§ Passage
- VCD cover
- Directed by: H. R. Bhargava
- Written by: Chi. Udaya Shankar
- Screenplay by: H. R. Bhargava
- Story by: Chi. Udaya Shankar
- Produced by: S. Shankar
- Starring: Vishnuvardhan Anant Nag Bhavya Rupini
- Cinematography: D. V. Rajaram
- Edited by: B. Nagesh
- Music by: Rajan–Nagendra
- Production company: Sri Shankari Productions
- Distributed by: Sri Shankari Productions
- Release date: 20 September 1990;
- Running time: 146 min
- Country: India
- Language: Kannada

= Mathe Haaditu Kogile =

Matthe Haadithu Kogile (Kannada: ಮತ್ತೆ ಹಾಡಿತು ಕೋಗಿಲೆ) is a 1990 Indian Kannada film, directed by H. R. Bhargava and produced by S. Shankar. The film stars Vishnuvardhan, Baby Shyamili, Anant Nag, Bhavya and Rupini. The film has musical score by Rajan–Nagendra. The film was a romantic drama. Vishnuvardhan and Anant Nag co-starred together for the first time. They would follow it up a few years later with Nishkarsha.

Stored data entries
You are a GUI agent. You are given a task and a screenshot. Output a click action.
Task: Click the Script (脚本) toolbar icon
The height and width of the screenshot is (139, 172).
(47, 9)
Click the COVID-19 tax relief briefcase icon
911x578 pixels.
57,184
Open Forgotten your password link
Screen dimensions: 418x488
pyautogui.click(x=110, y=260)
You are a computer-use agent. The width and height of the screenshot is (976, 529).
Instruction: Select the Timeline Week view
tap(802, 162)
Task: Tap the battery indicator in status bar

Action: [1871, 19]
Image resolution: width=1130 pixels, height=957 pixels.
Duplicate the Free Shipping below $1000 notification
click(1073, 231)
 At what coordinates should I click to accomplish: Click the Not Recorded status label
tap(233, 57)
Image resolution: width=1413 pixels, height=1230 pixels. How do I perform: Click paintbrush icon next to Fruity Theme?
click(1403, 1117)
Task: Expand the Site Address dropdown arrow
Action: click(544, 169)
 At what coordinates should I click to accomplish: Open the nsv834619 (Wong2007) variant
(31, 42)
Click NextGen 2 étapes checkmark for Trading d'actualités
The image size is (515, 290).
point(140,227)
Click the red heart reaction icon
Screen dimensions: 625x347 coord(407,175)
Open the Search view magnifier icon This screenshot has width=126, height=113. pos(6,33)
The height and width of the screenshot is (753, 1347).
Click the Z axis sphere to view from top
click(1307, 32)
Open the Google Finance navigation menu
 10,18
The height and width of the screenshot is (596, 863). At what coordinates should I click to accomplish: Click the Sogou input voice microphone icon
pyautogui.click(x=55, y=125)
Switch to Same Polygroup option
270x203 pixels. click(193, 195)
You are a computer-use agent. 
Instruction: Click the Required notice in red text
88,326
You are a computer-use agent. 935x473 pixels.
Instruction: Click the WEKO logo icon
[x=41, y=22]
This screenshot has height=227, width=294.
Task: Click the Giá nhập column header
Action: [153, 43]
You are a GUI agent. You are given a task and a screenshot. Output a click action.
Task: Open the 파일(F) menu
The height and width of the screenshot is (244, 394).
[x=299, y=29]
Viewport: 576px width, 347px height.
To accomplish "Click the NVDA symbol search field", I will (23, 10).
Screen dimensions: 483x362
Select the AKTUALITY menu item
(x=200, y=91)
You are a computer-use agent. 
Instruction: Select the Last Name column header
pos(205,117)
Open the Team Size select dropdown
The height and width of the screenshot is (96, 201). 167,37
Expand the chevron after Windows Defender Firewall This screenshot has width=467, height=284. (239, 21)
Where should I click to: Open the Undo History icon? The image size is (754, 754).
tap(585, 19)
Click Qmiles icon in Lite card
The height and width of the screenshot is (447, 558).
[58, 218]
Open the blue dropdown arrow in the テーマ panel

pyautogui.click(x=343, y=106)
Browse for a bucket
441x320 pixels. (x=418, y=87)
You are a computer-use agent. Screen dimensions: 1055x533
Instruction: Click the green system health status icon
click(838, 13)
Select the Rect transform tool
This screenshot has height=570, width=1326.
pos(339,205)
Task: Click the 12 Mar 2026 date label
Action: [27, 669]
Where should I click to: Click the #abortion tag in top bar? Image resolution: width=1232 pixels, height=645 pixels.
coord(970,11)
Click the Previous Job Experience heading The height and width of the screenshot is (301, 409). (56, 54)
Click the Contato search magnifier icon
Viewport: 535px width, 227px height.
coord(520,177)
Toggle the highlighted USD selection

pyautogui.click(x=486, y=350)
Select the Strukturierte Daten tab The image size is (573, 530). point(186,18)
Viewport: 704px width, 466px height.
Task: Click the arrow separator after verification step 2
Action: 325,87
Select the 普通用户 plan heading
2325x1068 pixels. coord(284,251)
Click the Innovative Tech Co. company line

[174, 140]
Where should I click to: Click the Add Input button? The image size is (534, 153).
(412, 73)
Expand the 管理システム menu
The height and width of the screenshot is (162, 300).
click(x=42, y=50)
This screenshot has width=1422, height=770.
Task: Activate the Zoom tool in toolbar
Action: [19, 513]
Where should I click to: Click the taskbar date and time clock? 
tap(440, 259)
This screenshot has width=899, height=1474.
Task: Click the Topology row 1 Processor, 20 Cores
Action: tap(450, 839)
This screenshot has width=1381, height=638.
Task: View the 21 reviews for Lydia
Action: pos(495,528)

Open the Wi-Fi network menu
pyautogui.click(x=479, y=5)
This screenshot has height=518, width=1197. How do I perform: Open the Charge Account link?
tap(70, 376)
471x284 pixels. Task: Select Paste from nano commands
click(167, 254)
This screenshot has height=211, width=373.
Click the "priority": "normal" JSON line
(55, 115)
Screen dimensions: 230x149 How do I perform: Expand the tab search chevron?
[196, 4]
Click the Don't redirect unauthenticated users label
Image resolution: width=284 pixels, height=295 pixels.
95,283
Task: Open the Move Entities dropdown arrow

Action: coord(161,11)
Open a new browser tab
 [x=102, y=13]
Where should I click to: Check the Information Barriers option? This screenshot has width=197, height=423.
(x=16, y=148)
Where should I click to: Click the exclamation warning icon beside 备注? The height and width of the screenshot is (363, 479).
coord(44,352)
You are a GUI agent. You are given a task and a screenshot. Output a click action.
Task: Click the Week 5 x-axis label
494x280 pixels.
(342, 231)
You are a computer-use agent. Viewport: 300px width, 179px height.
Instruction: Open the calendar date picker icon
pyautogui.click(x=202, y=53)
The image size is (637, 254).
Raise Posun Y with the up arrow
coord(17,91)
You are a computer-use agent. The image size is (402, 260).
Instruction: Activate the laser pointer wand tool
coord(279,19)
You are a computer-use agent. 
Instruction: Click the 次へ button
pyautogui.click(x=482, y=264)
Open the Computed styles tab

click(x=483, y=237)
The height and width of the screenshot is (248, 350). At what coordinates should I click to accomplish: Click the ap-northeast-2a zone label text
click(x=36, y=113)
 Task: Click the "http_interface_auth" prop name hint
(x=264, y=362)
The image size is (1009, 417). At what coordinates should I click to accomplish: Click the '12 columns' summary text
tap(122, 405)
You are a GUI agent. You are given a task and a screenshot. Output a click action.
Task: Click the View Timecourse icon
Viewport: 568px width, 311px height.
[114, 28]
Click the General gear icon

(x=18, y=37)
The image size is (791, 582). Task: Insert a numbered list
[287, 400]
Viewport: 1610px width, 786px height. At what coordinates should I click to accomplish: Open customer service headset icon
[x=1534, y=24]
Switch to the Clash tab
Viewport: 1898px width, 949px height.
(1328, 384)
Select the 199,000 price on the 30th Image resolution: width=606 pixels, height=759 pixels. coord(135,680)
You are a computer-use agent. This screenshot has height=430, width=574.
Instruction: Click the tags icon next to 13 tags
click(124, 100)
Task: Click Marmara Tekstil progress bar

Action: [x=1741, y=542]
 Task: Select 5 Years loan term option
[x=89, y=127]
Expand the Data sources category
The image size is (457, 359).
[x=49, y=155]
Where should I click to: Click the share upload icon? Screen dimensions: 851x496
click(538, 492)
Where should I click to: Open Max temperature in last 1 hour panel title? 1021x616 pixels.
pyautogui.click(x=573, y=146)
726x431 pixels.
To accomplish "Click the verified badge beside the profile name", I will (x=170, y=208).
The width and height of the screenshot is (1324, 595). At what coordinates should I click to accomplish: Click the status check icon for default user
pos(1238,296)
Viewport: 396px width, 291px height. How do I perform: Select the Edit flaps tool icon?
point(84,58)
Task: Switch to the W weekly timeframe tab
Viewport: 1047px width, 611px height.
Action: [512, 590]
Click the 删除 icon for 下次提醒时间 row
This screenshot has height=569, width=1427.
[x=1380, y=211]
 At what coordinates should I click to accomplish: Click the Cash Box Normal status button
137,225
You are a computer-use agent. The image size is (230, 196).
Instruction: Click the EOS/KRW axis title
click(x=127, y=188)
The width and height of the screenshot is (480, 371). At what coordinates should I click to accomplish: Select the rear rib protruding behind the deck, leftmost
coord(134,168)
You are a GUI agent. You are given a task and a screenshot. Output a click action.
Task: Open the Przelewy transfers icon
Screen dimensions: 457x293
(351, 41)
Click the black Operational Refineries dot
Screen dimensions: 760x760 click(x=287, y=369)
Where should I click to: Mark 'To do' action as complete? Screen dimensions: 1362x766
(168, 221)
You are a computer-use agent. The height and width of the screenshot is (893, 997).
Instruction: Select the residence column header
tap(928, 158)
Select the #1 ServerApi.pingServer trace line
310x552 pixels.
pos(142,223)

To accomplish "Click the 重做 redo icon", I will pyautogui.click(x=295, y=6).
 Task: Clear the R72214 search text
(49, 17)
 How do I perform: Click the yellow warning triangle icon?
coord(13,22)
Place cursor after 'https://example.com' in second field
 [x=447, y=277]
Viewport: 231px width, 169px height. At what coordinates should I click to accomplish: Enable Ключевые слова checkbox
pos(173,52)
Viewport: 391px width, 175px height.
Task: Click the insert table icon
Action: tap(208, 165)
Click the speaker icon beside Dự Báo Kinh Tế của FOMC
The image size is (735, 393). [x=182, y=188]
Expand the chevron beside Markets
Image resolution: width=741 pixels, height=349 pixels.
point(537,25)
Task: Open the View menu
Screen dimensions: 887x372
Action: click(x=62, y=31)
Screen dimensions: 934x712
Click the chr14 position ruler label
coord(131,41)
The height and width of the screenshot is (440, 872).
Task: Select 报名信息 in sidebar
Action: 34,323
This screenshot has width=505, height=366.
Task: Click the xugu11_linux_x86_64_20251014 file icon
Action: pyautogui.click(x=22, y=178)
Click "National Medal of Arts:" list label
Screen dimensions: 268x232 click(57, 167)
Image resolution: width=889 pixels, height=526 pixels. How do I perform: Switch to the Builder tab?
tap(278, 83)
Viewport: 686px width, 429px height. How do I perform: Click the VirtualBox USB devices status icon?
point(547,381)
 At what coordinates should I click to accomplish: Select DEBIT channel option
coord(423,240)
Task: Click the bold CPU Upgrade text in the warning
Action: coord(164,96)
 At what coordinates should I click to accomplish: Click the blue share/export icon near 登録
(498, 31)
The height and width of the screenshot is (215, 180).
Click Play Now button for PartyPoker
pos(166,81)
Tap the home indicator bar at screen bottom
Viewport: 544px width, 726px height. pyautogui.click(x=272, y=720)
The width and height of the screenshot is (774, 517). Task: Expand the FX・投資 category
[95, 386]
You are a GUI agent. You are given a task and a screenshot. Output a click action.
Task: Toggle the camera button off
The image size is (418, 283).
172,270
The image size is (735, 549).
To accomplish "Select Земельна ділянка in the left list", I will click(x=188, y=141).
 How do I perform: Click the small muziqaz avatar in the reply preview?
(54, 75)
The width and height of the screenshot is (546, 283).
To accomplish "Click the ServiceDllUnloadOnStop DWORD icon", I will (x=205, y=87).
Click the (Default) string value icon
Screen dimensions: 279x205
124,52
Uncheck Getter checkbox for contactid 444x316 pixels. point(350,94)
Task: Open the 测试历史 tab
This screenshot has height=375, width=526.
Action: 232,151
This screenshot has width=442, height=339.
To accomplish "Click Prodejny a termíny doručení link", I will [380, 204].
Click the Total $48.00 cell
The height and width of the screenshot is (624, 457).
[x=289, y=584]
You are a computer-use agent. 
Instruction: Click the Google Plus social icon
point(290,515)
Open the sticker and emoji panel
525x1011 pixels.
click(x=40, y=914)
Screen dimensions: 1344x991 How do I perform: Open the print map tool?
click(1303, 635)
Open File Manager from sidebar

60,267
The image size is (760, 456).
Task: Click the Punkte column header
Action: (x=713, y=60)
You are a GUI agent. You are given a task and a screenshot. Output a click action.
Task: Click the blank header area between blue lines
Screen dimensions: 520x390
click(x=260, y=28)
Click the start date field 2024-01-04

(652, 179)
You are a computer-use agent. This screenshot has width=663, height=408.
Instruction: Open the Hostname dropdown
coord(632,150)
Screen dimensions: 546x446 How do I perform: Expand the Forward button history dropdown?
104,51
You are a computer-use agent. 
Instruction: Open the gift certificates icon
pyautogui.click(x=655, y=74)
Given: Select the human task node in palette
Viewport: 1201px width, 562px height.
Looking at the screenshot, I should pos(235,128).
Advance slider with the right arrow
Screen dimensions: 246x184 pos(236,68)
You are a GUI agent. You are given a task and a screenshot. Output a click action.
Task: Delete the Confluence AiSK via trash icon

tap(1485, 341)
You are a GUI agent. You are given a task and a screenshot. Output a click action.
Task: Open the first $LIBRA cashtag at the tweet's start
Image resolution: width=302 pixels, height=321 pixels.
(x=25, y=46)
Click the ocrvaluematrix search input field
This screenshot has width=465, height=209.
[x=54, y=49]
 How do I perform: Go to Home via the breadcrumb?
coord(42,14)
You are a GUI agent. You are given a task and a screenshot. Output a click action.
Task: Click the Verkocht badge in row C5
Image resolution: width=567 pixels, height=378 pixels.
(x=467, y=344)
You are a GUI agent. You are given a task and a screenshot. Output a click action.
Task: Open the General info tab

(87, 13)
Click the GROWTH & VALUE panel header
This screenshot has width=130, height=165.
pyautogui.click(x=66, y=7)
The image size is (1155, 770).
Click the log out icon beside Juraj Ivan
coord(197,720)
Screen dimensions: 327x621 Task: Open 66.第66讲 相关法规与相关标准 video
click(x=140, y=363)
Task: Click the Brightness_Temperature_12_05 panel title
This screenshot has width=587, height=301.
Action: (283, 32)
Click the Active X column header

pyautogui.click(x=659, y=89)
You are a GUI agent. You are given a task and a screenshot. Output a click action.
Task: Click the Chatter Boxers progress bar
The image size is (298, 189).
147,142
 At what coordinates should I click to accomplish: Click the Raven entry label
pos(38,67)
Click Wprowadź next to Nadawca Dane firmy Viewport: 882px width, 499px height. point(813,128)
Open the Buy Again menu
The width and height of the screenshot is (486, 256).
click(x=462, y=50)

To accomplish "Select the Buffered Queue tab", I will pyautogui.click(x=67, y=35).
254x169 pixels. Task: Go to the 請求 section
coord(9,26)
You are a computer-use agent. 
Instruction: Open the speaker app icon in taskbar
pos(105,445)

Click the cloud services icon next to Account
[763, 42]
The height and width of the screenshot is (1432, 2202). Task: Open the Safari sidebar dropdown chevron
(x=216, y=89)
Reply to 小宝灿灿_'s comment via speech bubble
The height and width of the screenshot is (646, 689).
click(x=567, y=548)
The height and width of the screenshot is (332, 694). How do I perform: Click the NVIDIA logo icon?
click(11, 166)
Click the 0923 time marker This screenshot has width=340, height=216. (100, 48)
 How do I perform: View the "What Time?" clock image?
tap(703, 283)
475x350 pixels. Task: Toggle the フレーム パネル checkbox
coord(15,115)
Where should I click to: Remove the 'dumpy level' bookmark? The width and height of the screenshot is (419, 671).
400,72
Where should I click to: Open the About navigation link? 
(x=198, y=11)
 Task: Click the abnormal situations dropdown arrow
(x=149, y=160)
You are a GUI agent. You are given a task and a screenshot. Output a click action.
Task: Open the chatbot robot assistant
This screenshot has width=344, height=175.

§ Task 1
According to the article on Mathe Haaditu Kogile, which film did Vishnuvardhan and Anant Nag appear in together a few years after this one?
§ Task 2
Carry on the article on Mathe Haaditu Kogile from its final sentence.
The entries have no connection to the article on Mathe Haaditu Kogile.

§ Answer 1
Nishkarsha

§ Answer 2
Director Bhargava revealed that he was so enchanted with Naa Ninna Mareyalare on which he worked as an associate that he requested Chi. Udayashankar for a similar themed story - a tragic love story between hero and heroine where the hero named Anand has a constant companion in the form of bike. Udayashankar worked on a story idea that Rajkumar had not accepted since he had done a similar role - a hero taking care of an abandoned child - in Devara Makkalu.

==Plot==
Anand (Vishnuvardhan) is a stage singer. He lives with his best friend Gopal (Ramesh Bhat). Sangeetha(Rupini) is the daughter of a rich businessman Vishwaprasad (Ashok Rao). Kavitha (Bhavya) is a close friend of Anand and is secretly in love with him. Sangeetha and Anand fall in love but Sangeetha's father does not approve of Anand. Vishwaprasad arranges Sangeetha's marriage with Prasanna (Anant Nag), the younger brother of his business partner. Vishwaprasad manages to engage Anand for a concert in Chennai when the marriage is to take place. On finding this out, Anand rushes to stop the marriage but is attacked by Vishwaprasad's goons. In a tough fight he gets hit on the head, loses consciousness and is admitted to the hospital.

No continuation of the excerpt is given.